Graduate student Ed Iskandar directed Ether Steeds, and he and Williamson collaborated extensively on developing the script while paying special attention to “serving the text itself” and preserving the project’s primary intent — forming Williamson’s thesis.
Ether Steeds follows the lives of restless, imaginative teenage girl Skeeta and her abusive alcoholic mother. The object of the women’s combined affections, Emory, creates conflict between mother and daughter, as does Skeeta’s late father who reappears in his daughter’s dreams. A supernatural tone runs throughout the play, and the ghostly blue lighting effectively conveys a sense of eeriness. Williamson cleverly evokes what he calls the “poetry of the [Southern] dialect” in his beautifully crafted dialogue, but the repetition of select phrases, including “bits and pieces,” eventually grows tiresome as the phrases lose their effect.
Motifs of “teeth,” biting, and stinging exemplify the basic human survivalist instinct, one that explains the selfish behavior that Skeeta’s unhinged mother repeatedly displays toward her daughter. While Williamson captures the growing distance between hopeless mother and hopeful daughter, the dynamic between the two lacks believability on stage. Skeeta’s mother, still reeling from her husband’s death, verbally abuses her daughter in an expression of misappropriated contempt and as a feeble attempt to narrow the palpable gap that separates the two and defines their relationship. Often distracted and poorly versed in human interaction, Skeeta fumbles through a flirtation with reserved, handsome Emory. Truly, the play’s greatest achievement lies in the portrayal of Skeeta’s coming of age — remarkably conveyed by senior actor Susan Goodwillie — in the face of the dreams that haunt her, the surroundings that restrict her, and the longing for a “true union” that ultimately eludes her. Goodwillie’s performance, a conscientious tour de force, drives the entire show and evokes the sympathy of the audience. At once captivating and heartbreaking, Ether Steeds reminds us that we are all alone, that we can search endlessly for sincerity and community and still end up disappointed.

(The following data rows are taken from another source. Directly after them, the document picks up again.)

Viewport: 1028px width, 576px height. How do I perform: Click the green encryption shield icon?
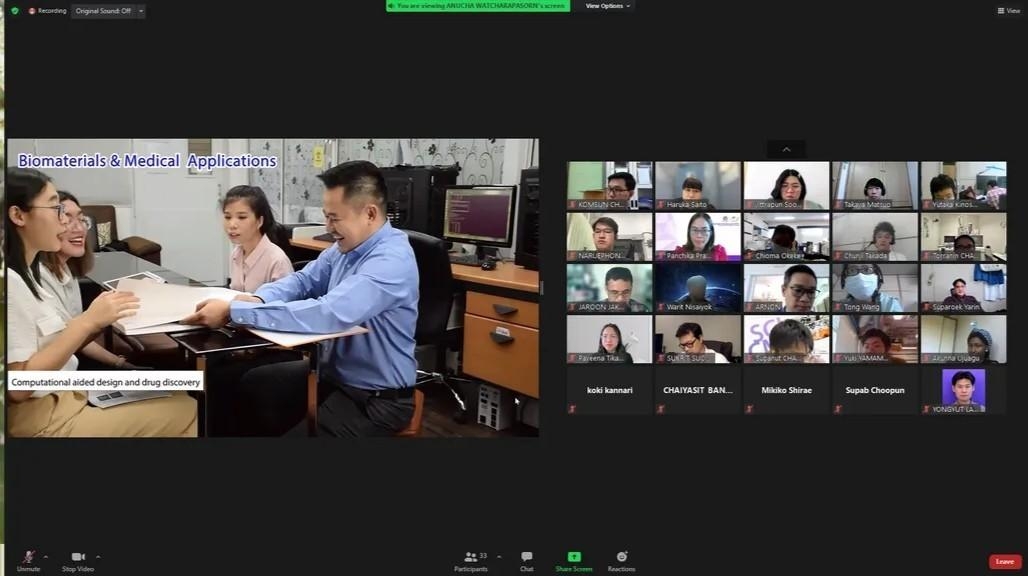tap(14, 11)
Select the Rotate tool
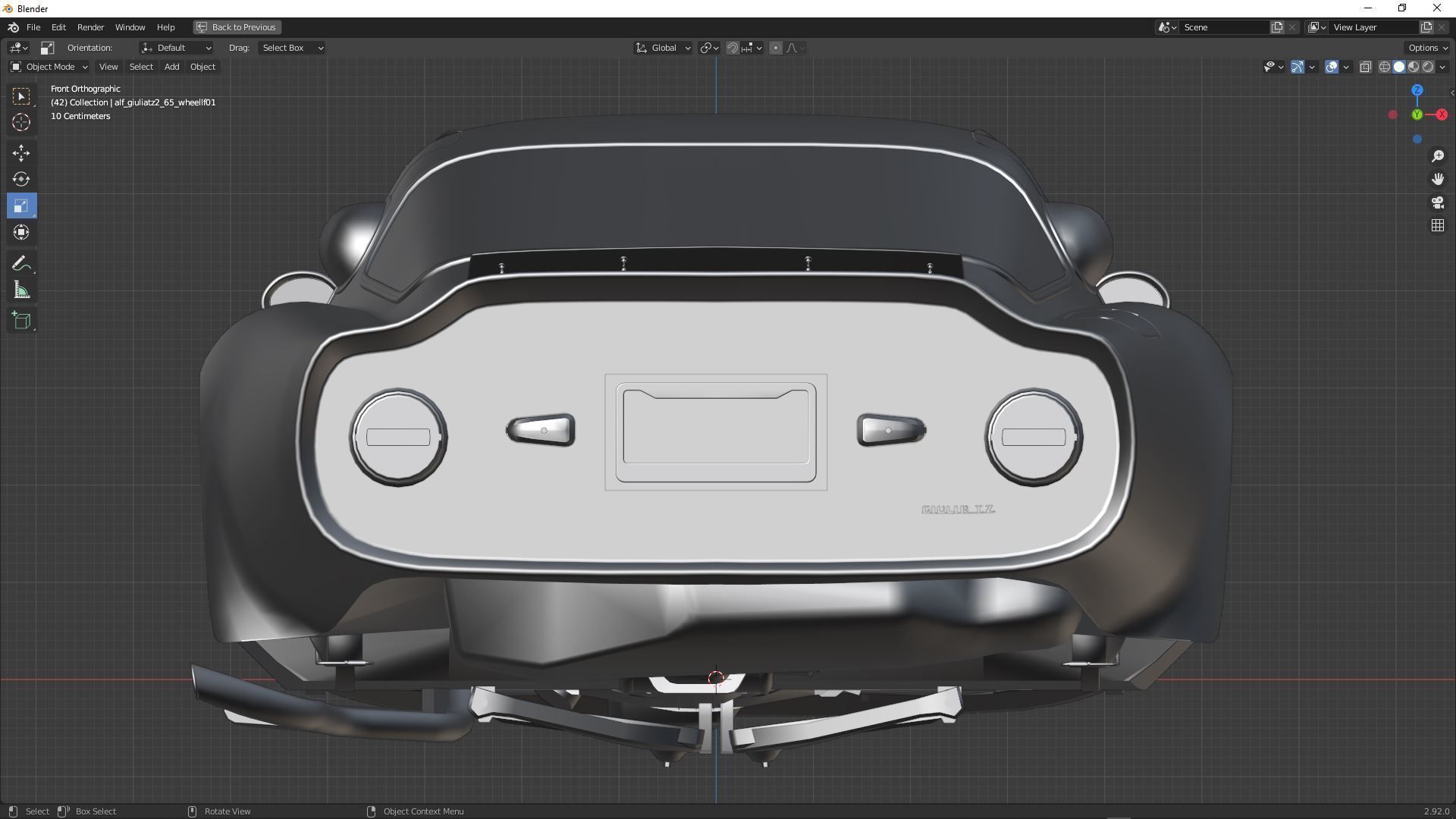This screenshot has height=819, width=1456. click(20, 180)
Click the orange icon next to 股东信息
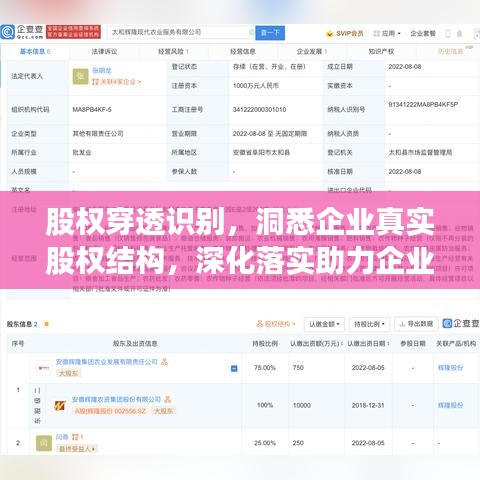 (x=47, y=324)
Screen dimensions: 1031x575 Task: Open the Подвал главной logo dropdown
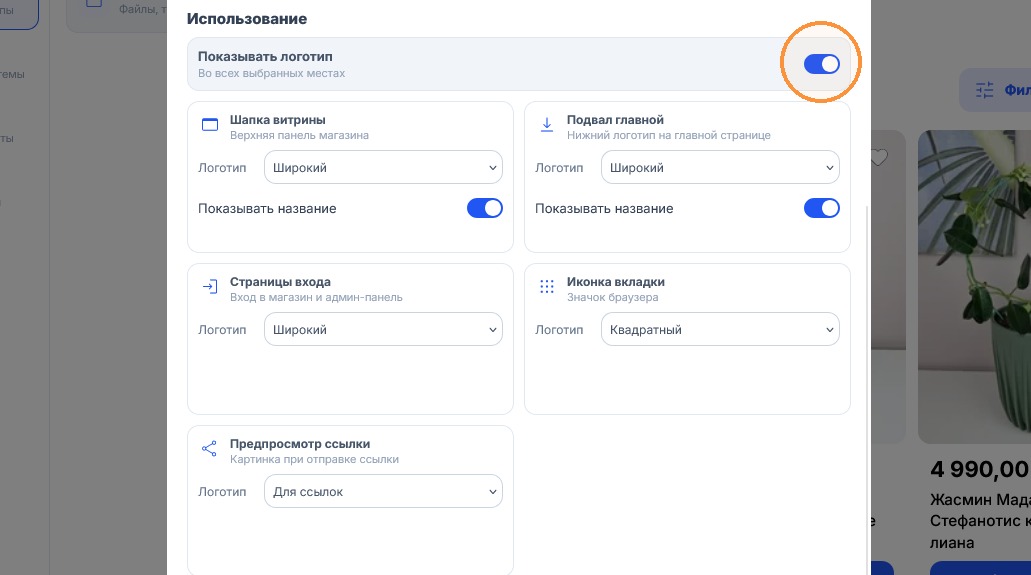point(720,167)
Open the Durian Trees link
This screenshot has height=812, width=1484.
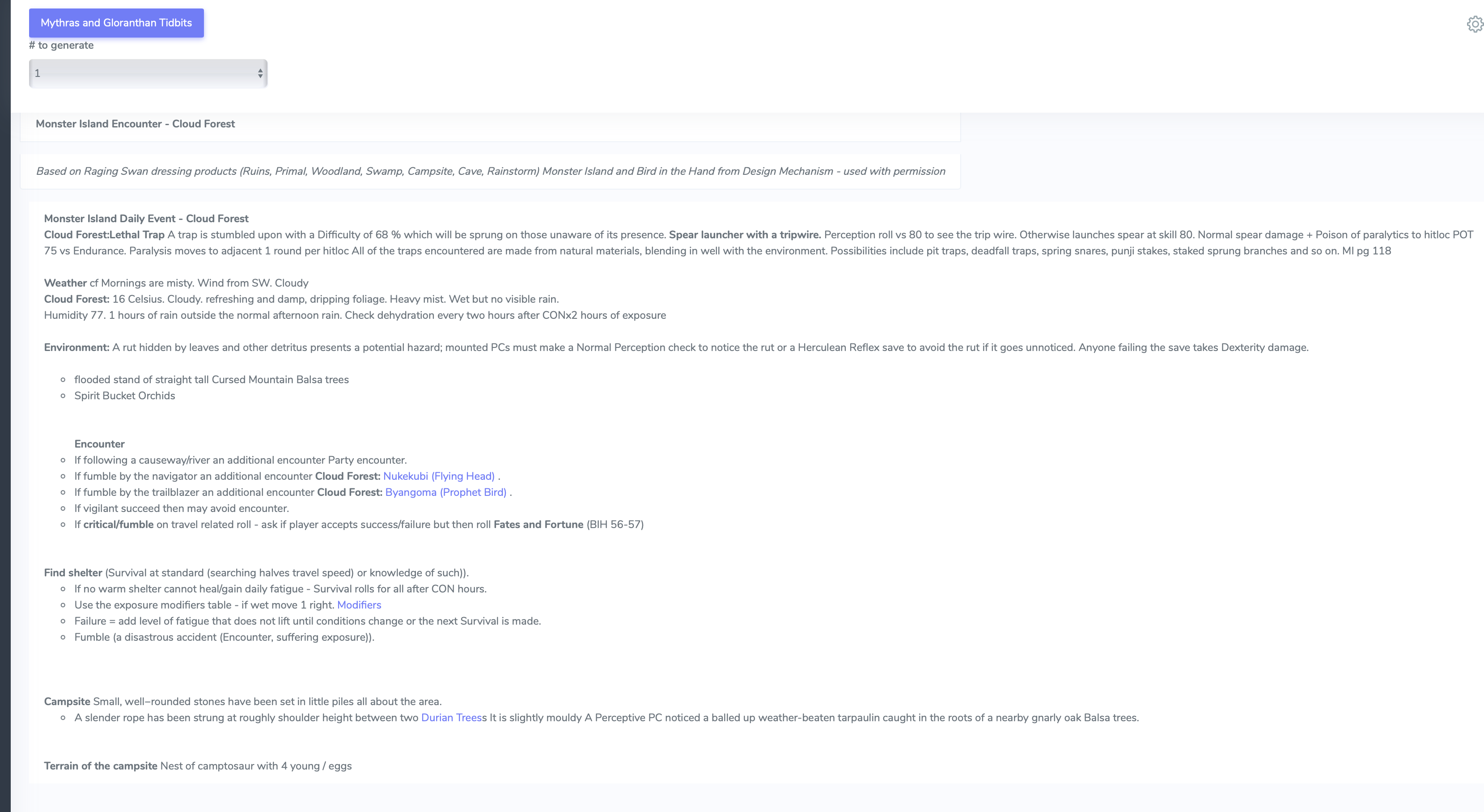(451, 718)
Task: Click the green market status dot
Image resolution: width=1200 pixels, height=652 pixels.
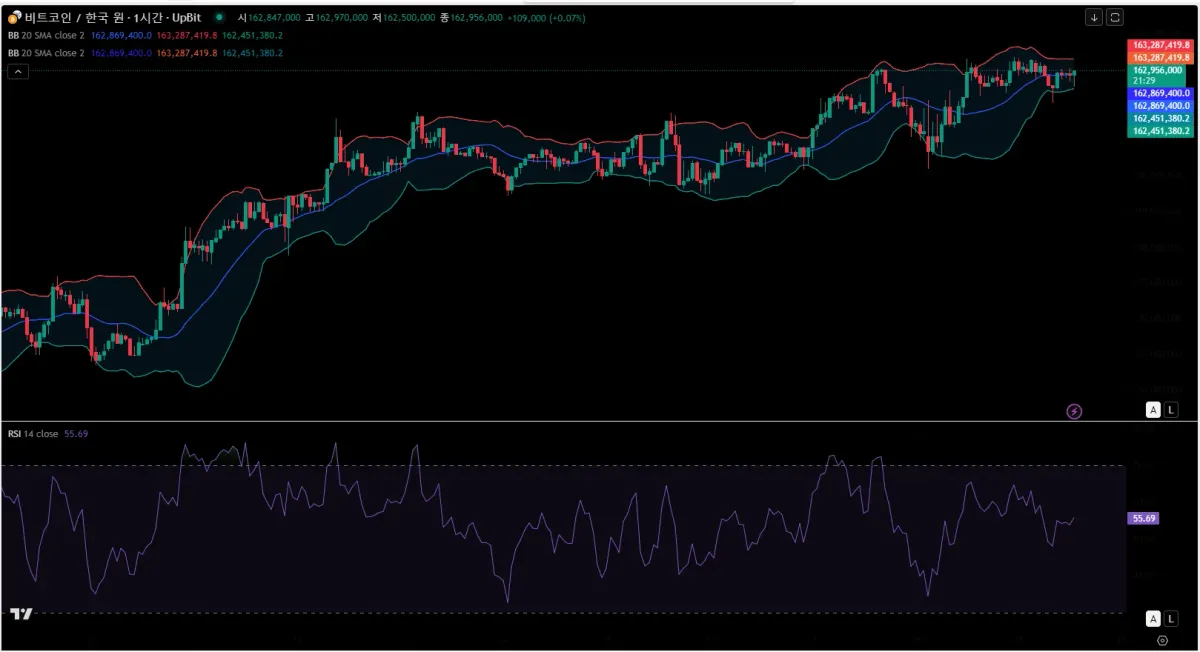Action: 218,18
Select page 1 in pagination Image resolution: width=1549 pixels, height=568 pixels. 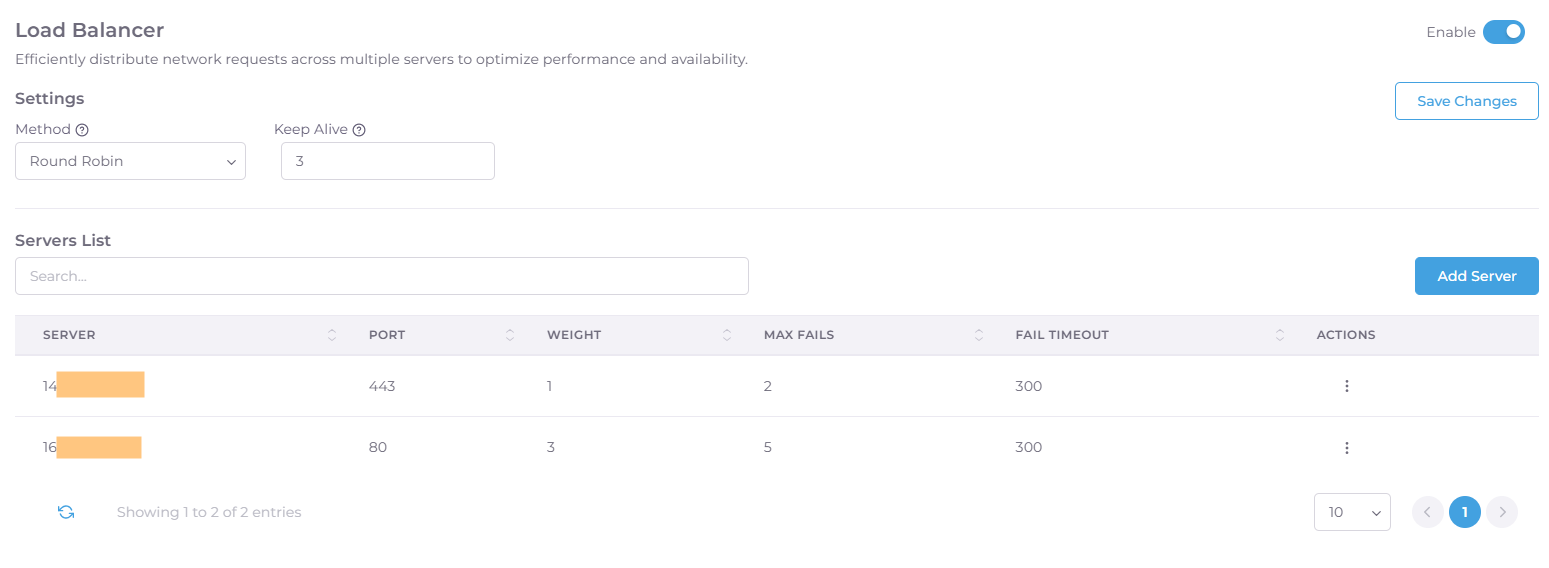click(x=1464, y=512)
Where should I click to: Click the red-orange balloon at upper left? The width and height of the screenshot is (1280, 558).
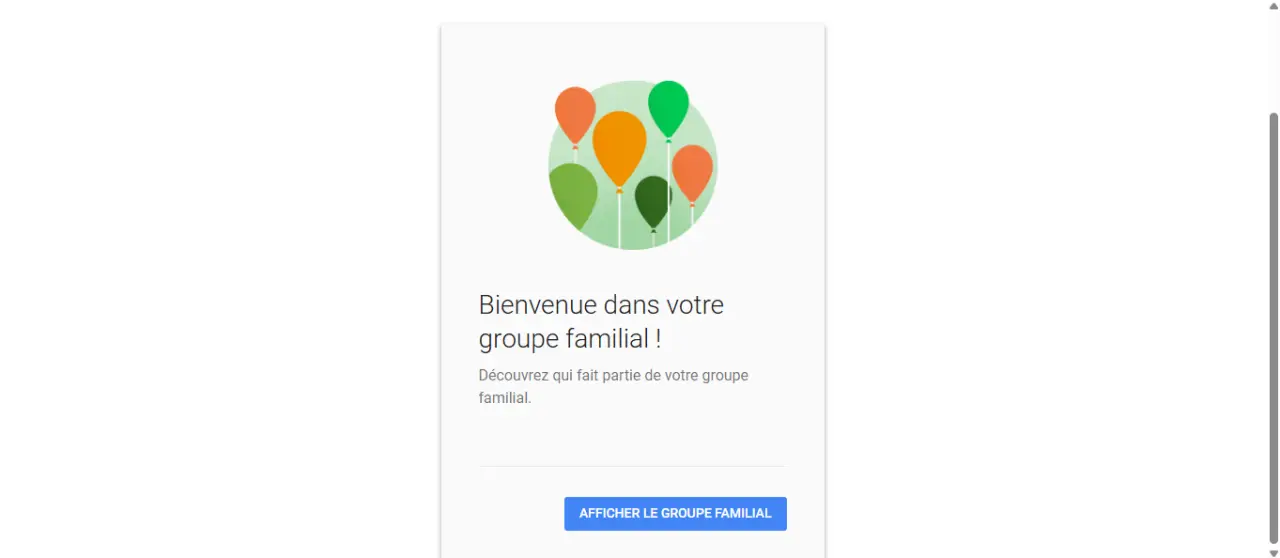pos(575,115)
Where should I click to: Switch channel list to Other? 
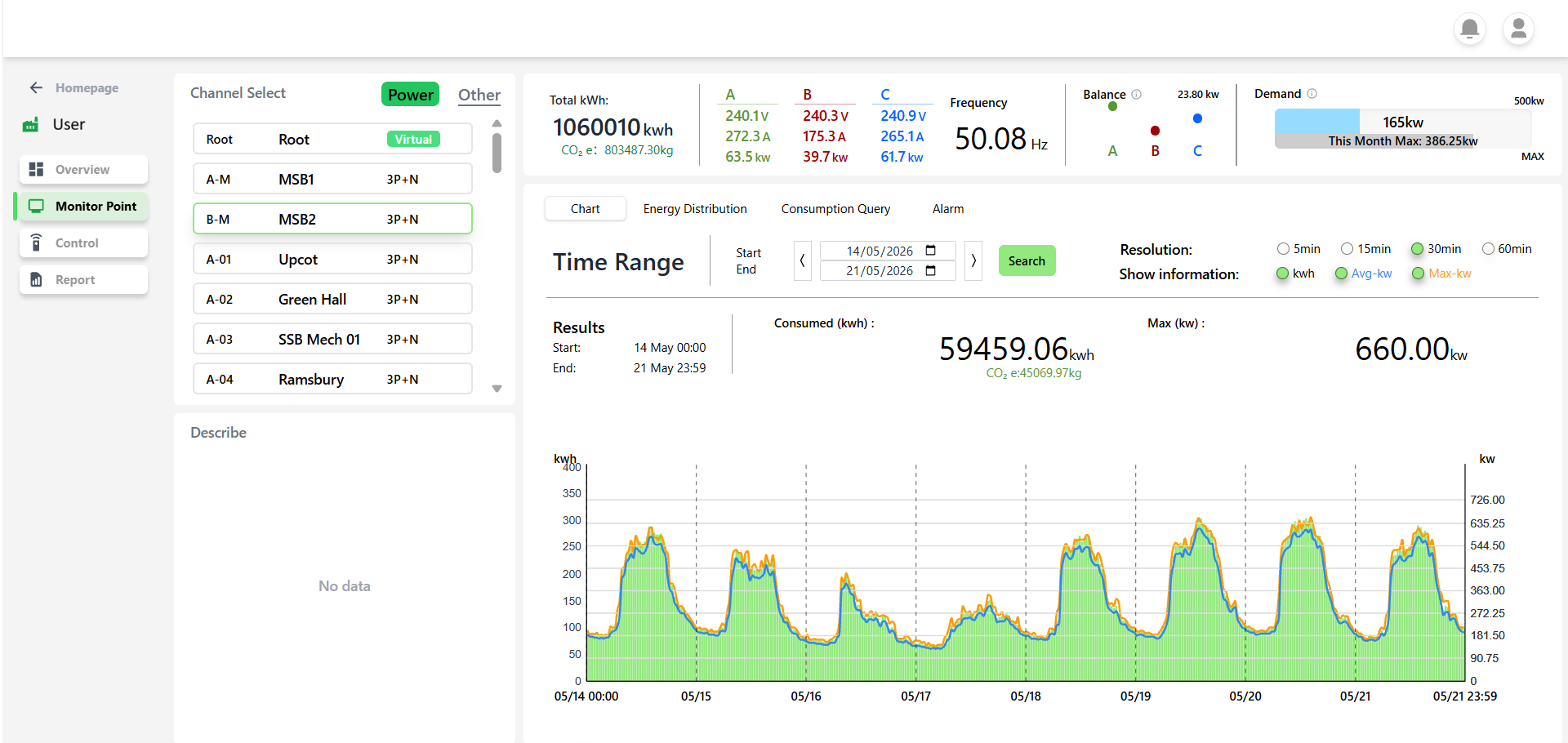pyautogui.click(x=479, y=95)
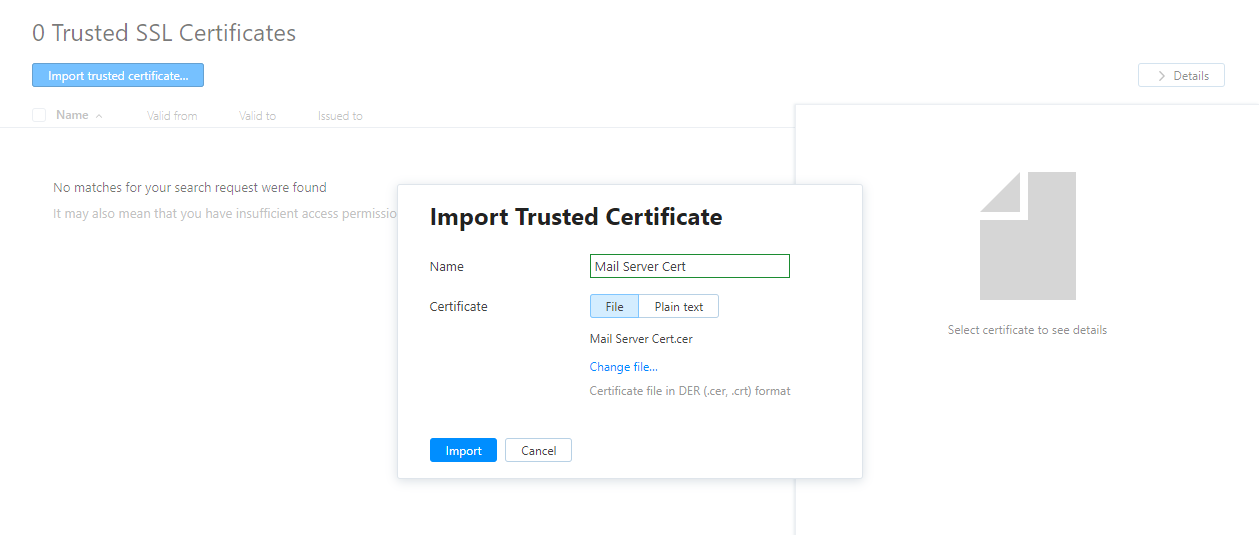The width and height of the screenshot is (1259, 535).
Task: Click the gray document placeholder icon
Action: (x=1027, y=236)
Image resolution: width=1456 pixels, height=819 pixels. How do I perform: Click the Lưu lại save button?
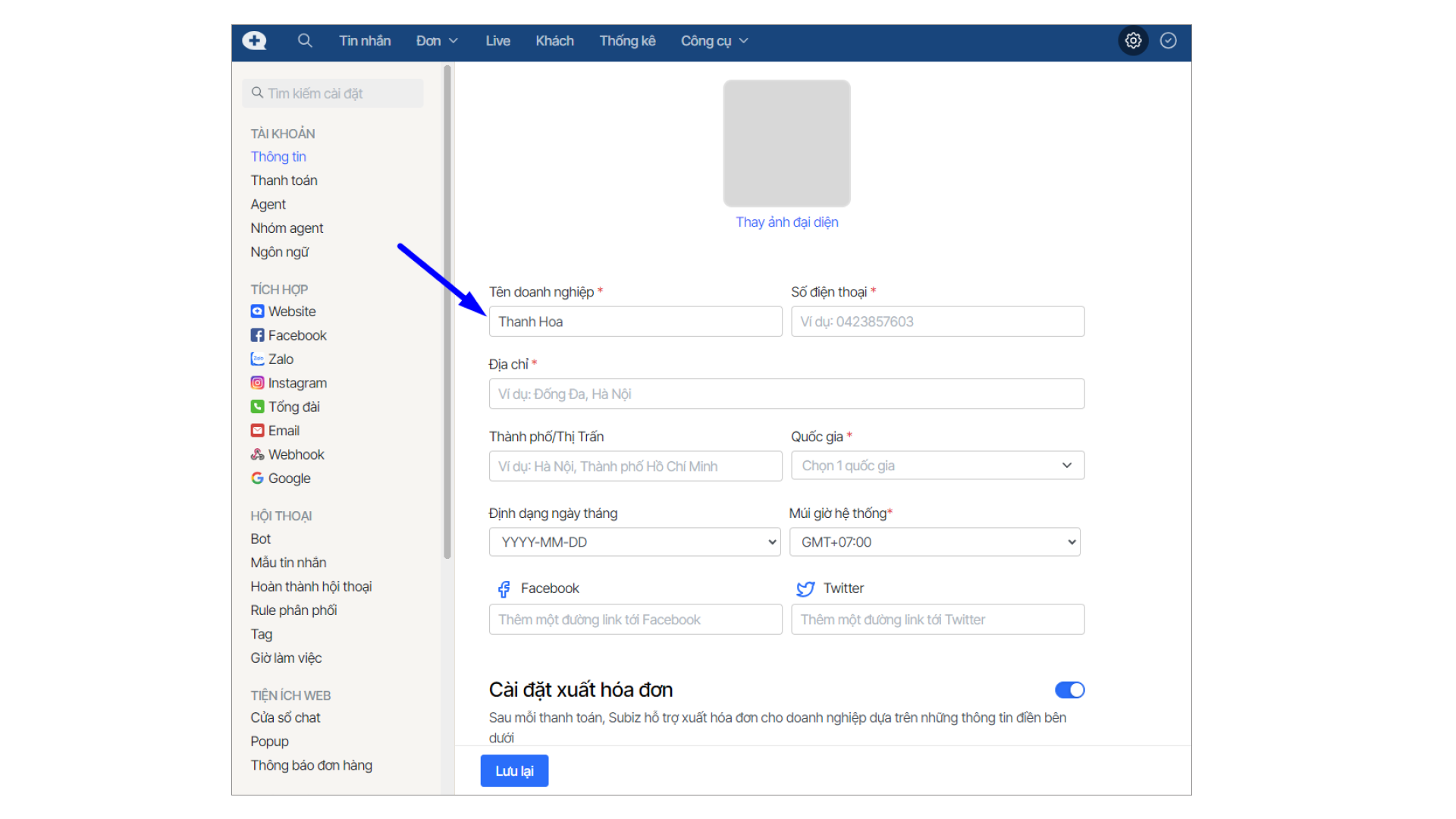(x=514, y=771)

The second New Works Festival production, Dimond’s Dani Girl, is a work that musically depicts a seven-year-old’s battle with cancer. Reminiscent of Noah Haidle’s Mr. Marmalade, Dani playfully interacts with her flamboyant imaginary friend and guardian angel Raph, a constant source of comic relief. Full of pop culture references, edgy racial jokes, and side-splitting wordplay, the script shines and grasps the audience from start to finish. However, the play comments upon its own cleverness, never failing to point out its own irony, which subtracts from the sharp, witty writing.
School of Drama graduate Marissa Lesch plays Dani, and although she performs with unflagging conviction, her overzealous enthusiasm shifts the audience’s focus away from the gravity of her character’s plight. The score falls short of sensational, with the lyrical quality surpassing the technical composition, but the actors sing phenomenally, especially School of Drama junior Liam Rhodes, who plays Marty, Dani’s fellow cancer patient and partner in crime.
According to Dimond, one of the initial challenges in writing Dani Girl was negotiating “where the tenderness, truth, and humor” come into the play, balancing levity with gravity. He effectively uses humor while portraying children tackling mature themes such as death, divorce, drugs, and the central unanswerable question “Why is cancer?” and with the appearance of God as a character, Dani Girl also addresses religion. Rather than coming off as preachy, this technique helps to sensitively explore the differing ways in which children and adults cope with mortality. At its heart, the play entertains and saddens but lacks focus, attempting to include several subplots that cannot be fully developed in the shadow of Dani’s tearjerking fate.